Task description => From the line containing "The height and" to the last line of the data below, copy everything exactly and nothing else; pictures stay out.

########

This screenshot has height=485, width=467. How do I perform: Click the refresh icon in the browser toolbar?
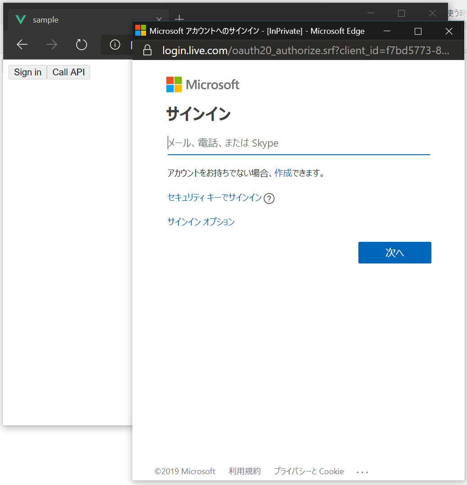pos(81,44)
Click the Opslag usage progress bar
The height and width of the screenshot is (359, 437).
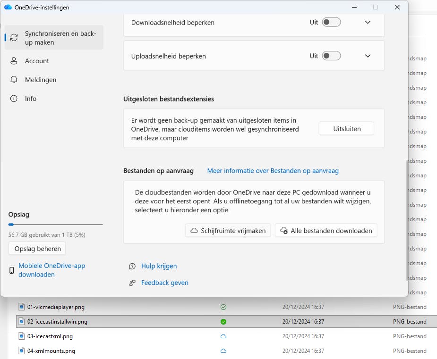[x=55, y=225]
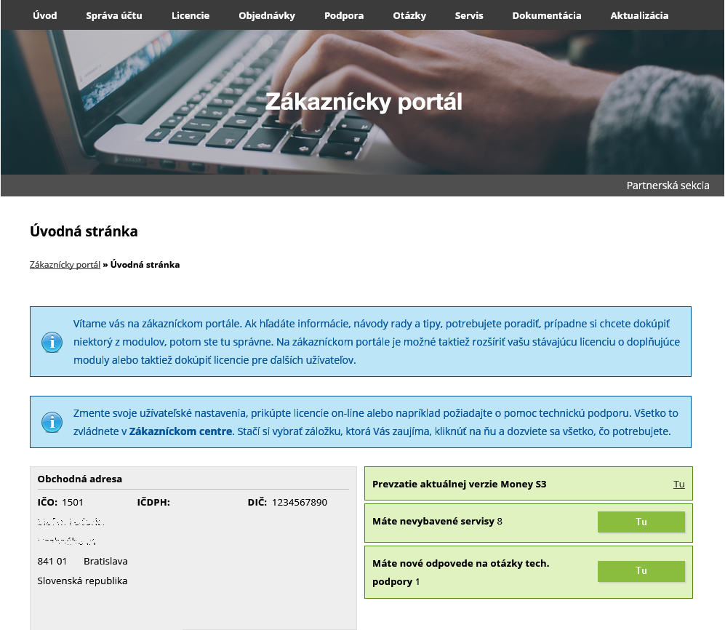The image size is (725, 630).
Task: Open the Podpora menu item
Action: pyautogui.click(x=344, y=15)
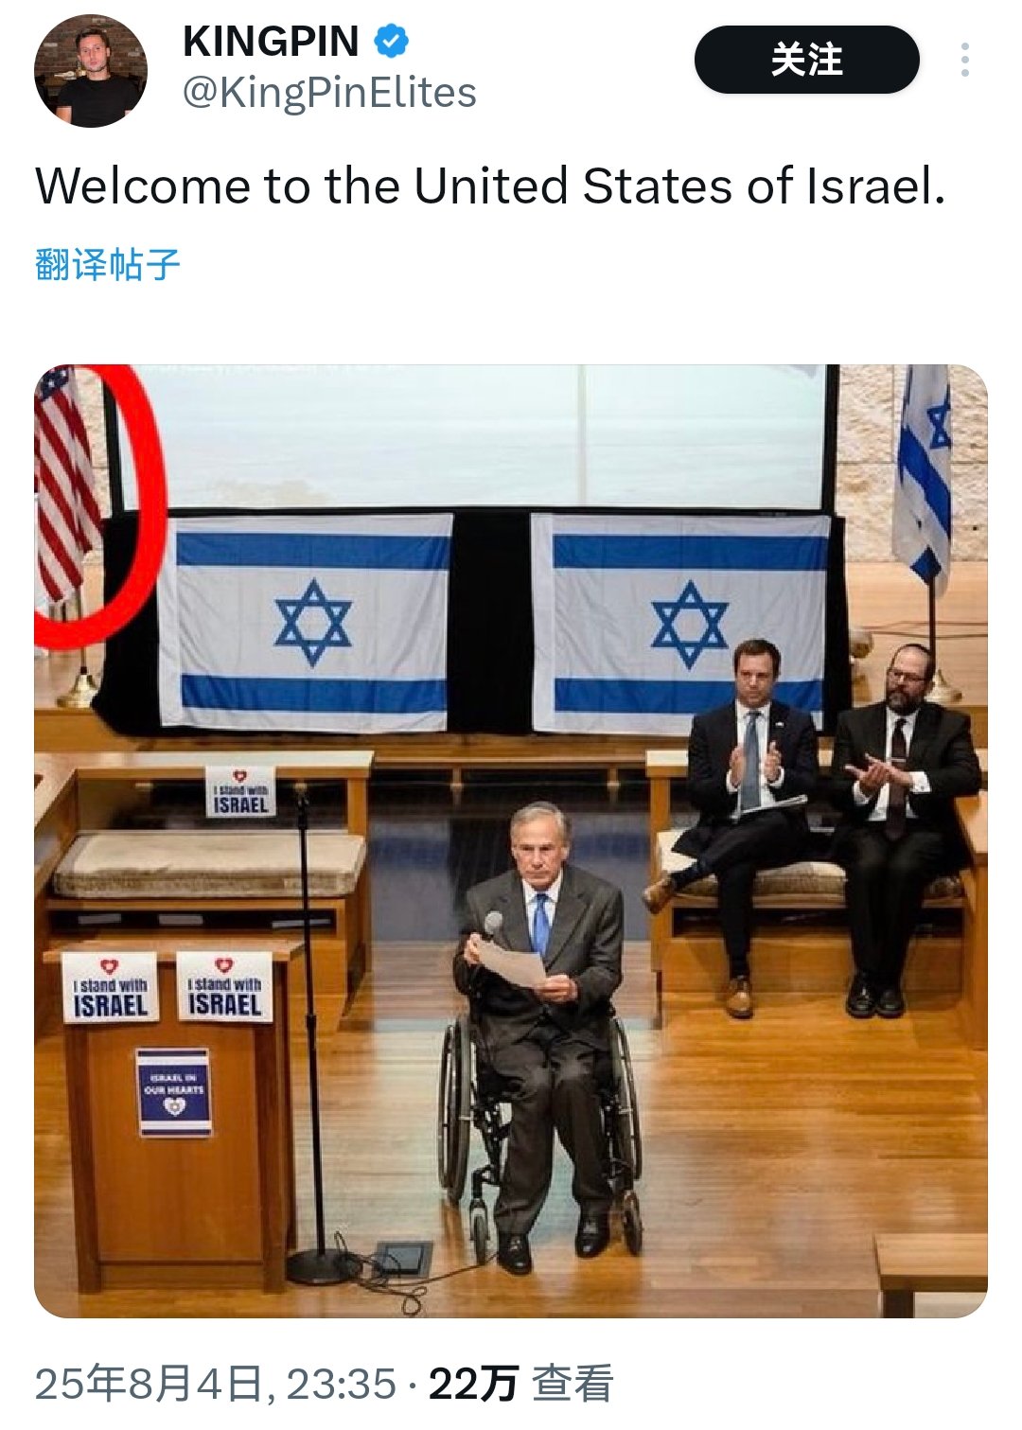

########

Response to this exercise =>
The height and width of the screenshot is (359, 437).
[x=55, y=225]
The image size is (725, 630).
Task: Open the Podpora menu item
Action: pyautogui.click(x=344, y=15)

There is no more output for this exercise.